5 traits of teams that make on-call less terrible for developers
I understand the frustration of the anti on-call party. If you go to school to be a doctor, you know that being on-call is likely in your future. You didn't know that being on-call would be a part of your job when you started writing code.
Like the anti on-call party, I find no immediate joy being on-call. But today, you're swimming upstream if you are a developer and don't want to be on call. In Who owns on-call?, Increment surveyed over thirty industry leaders about their on-call rotations. All but one had developers on call (Slack), but that is changing:
Crowley says that they’ve recently started to see scalability problems with the old way of operations, however, which led Slack to create a secondary on-call rotation full of developers; software and performance bugs, he says, are becoming much more common than low-level infrastructure problems—bugs that only the development teams know how to fix.
To me, it's a no-brainer: if the root cause of most incidents are hardware and network partition failures, then it makes sense for operations to be on-call. They are the ones familiar with those systems. However, if the majority of problem lie within code, a developer needs to write the fix. The underlying infrastructure our apps sit on top of is becoming remarkably more reliable, which means developers are gaining more responsibility (that's a positive spin, right?).
Over the past decade, I've primarily worked on small, fast-moving development teams. I've always valued my time away from the office and believe our developers should too. Developers have always been apart of these on-call rotations and I haven't hated this experience. Below are five traits I've seen from teams that have a healthy relationship with being on-call:
1. Move fast with stable infrastructure
Your hip startup office walls may be covered with posters of the famous Facebook "Move fast and break things" slogan. What you might not know - Facebook changed that motto to "Move fast with stable infrastructure".
That's a lot less of a catchy, poster-worthy slogan, isn't it?
On my teams, we've prioritized a calm system over everything else. You can't have everything, so this means we'll prioritize things like clear rollback instructions in PRs, logging, error handling, and database query edge cases over code syntax issues.
2. Let your team own their uptime
In a conversation with my dad when our kids were in the baby stage, he remarked that the hardest part was changing diapers. I was shocked. To my wife and I, it was clearly the lack of sleep.
Our kids are just past that stage, but I've already forgotten the feeling of being constantly tired. I can see how that feeling would fade for my father.
Performance incidents on fast-moving, small teams are like this: when an incident occurs, it's important to implement a fix while the pain is still top-of-mind. Otherwise, you'll forget the pain and will be far less motivated to address the problem.
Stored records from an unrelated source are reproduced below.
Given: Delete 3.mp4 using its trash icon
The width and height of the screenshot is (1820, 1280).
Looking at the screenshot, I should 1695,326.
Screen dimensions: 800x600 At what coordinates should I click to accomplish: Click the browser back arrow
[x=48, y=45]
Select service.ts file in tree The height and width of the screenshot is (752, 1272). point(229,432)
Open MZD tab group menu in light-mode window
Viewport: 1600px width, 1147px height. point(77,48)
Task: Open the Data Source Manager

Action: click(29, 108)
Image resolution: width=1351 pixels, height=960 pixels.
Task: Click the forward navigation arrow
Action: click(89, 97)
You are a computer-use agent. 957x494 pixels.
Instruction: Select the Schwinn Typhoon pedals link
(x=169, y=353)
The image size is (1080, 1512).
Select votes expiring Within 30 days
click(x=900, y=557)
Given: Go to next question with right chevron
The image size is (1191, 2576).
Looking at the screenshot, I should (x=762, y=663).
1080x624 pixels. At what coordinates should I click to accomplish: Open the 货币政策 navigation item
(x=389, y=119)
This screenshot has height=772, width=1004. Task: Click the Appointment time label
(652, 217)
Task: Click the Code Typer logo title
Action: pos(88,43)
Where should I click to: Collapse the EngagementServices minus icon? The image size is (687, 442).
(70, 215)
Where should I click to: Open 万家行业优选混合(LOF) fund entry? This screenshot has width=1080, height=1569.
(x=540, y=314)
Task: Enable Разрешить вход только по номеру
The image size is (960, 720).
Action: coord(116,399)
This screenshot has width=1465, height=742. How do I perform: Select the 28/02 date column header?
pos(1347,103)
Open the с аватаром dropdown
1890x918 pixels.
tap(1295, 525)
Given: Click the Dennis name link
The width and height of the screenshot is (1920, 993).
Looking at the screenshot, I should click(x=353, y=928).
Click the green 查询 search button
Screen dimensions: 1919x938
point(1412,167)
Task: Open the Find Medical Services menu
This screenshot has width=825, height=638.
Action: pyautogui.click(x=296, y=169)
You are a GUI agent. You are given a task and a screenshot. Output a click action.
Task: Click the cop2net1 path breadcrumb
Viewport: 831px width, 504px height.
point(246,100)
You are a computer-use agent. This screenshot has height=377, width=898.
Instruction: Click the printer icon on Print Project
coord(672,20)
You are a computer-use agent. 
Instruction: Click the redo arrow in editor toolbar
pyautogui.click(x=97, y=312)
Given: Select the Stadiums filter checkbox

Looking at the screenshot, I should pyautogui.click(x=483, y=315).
Ensure developers know they can - and should - bump resolving future stability woes to the top of the list.
3. Make something boring to drive progress
It cites the examples of the aviation industry’s approach to process, which enables remarkable creativity under stressful conditions by mental automation of routine operations.
My teams have all seen a similar pattern: you can't push forward on the product when it feels like things are constantly falling down around you and there isn't an established checklist for handling incidents. Systematizing one thing frees up the mind for creative work.
4. Have an informal error budget
The Google SRE Book advocates for an error budget:
The error budget provides a clear, objective metric that determines how unreliable the service is allowed to be within a single quarter. This metric removes the politics from negotiations between the SREs and the product developers when deciding how much risk to allow.
Few services really require five nines of uptime. High availability stifles forward progress as many issues are triggered by changes to code. For smaller teams or new services, establishing a hard error budget number may less important than establishing a general team-wide compass on uptime expectations and how it changes the release process. If there's been a burst of customer-facing errors, we'll be more conservative on our changes for a period of time.
5. Empathy, man
All of the above falls down if developers don't have empathy for their fellow team members. At some point, everyone makes a change that requires a colleague to cleanup the mess. How the mess-maker reacts in those scenarios is an incredible indicator of how smooth hitting uptime targets will feel. Do they apologize? Do they work to quickly resolve the error, update a runbook, etc? When these are handled well, it's a far better team-building experience than trust falls.
What about tooling?
If engineering teams are prioritizing stable systems, it's very likely that repeat incidents aren't occurring. Instead, you'll be paged on new and slightly different versions of problems. These issues can be difficult to identify in typical dashboard-driven monitoring systems as they root cause gets lost on overview charts. Identifying these outliers - and the conditions that trigger them - is a focus of our APM product at Scout. I'm also a fan of Honeycomb, which is designed for solving high-cardinality problems.
It's a culture thing
I've heard on-call horror stories at teams large and small. If you're looking at joining a new team, you should ask about how on-call is handled, if stability issues outweigh feature progress, how frequently you should expect to be paged, and the general flow of work during and after an incident. It's a litmus test of how they value their own personal time, which extends far beyond an on-call rotation.